DOĞUM YAPAN KADINLARA YENİ DÜZENLEMELER YOLDA
2016 Torba Yasası’na göre çalışan annelerin çalışma hayatını daha rahat devam ettirebilmesi içni yeni düzenlemeler var. Buna göre; doğum sonrasında ücretsiz izin alan memur anne ve babaya, her sene için bir kademe ilerlemesi ve her üç yıl için bir derece yükseltmesi verilecek. Veriecek bu yeni hak, torba kanun yürürlüğe girdiği tarihten sonra kullanılan izinler için geçerli olacak. Bu yeni hak evlat edinenler için de geçerli olacak. Üç yaşını doldurmamış çocuğu evlat edinen memurlar, iki yıllık aylıksız izin hakkından yararlanabilecek.
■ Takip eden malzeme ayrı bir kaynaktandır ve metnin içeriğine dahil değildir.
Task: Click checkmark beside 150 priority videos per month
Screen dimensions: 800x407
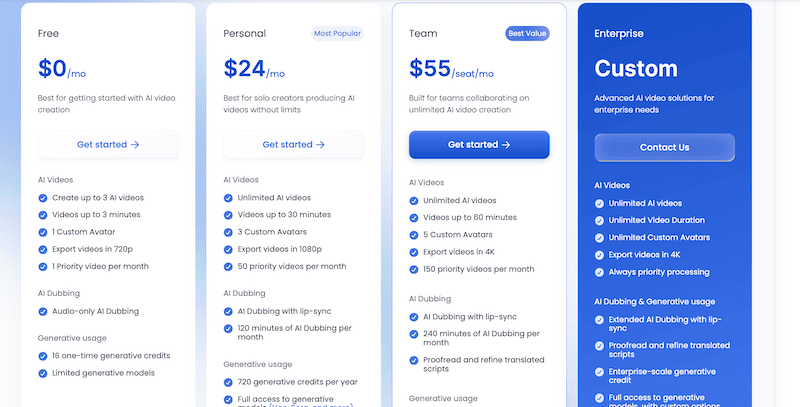Action: pos(414,270)
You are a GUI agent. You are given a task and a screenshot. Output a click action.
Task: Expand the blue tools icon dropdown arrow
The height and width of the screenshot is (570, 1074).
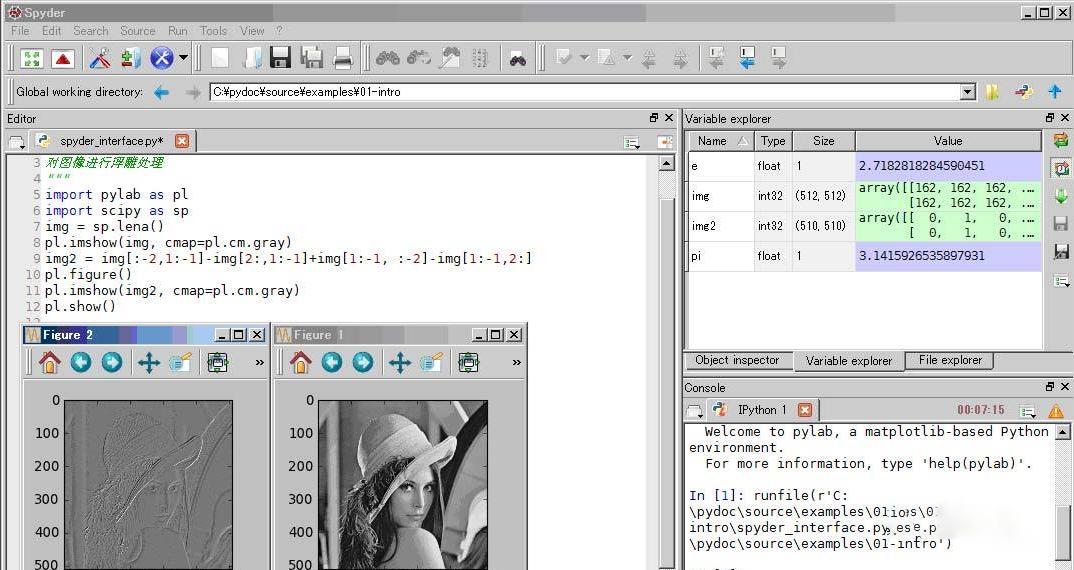pos(183,58)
Ayrıca üç yaşını doldurmamış çocuğu evlat edinen memur eşe, çocuğun teslim edildiği tarih itibariyle sekiz hafta aylıklı izin verilecek.Çalışan kadınlara yönelik pek çok yeni hakkında yer aldığı 2016 Torba Yasası’na göre erken doğum sebebiyle doğum öncesi iznini kullanamayan memur, kullanamadığı bu süreyi doğum sonrası iznine ek olarak talep edebilecek. Ayrıca üç yaşını doldurmamış çocuğu evlat edinen memur eşe, çocuğun teslim edildiği tarih itibariyle sekiz hafta aylıklı izin verilecek.
UZMAN ERBAŞLARA EK GÖSTERGE ARTIŞI
2016 Torba Yasası ile birlikte emniyet teşkilatının yanı sıra TSK’ya zam yolda! Mevcut uygulamaya göre uzman erbaşın ek göstergesi astsubayın 2/3 ’ünden fazla olamıyor. Ek gösterge tavanı 2.200 olarak uygulanıyor. Yeni Torba Yasa ile birlikte bu rakam artacak ve 3.000’i bulacak. Böylece uzman erbaşlar için maaş artışı ve özellikle emekli aylığında artış olacak.
EBEVEYNE KISMİ SÜRELİ ÇALIŞMA HAKKI
Yeni doğum yapan ebeveynlerin yanı sıra küçük yaşta çocukları olan, tam süreli olarak çalışan anne ve babalara yeni düzenleme geliyor. Yeni Torba Yasa ile birlikte İş Kanunu değişecek, çalışan anne ve babalar, isterlerse çocuklarının ilkokula başladığı tarihe kadar kısmi süreli çalışabilecekler. İşveren ebeveynin bu talebini fesih sebebi sayamayacak. Doğum veya doğum sonrasında annenin vefatı halinde annenin kullanamadığı izinler, babaya geçecek.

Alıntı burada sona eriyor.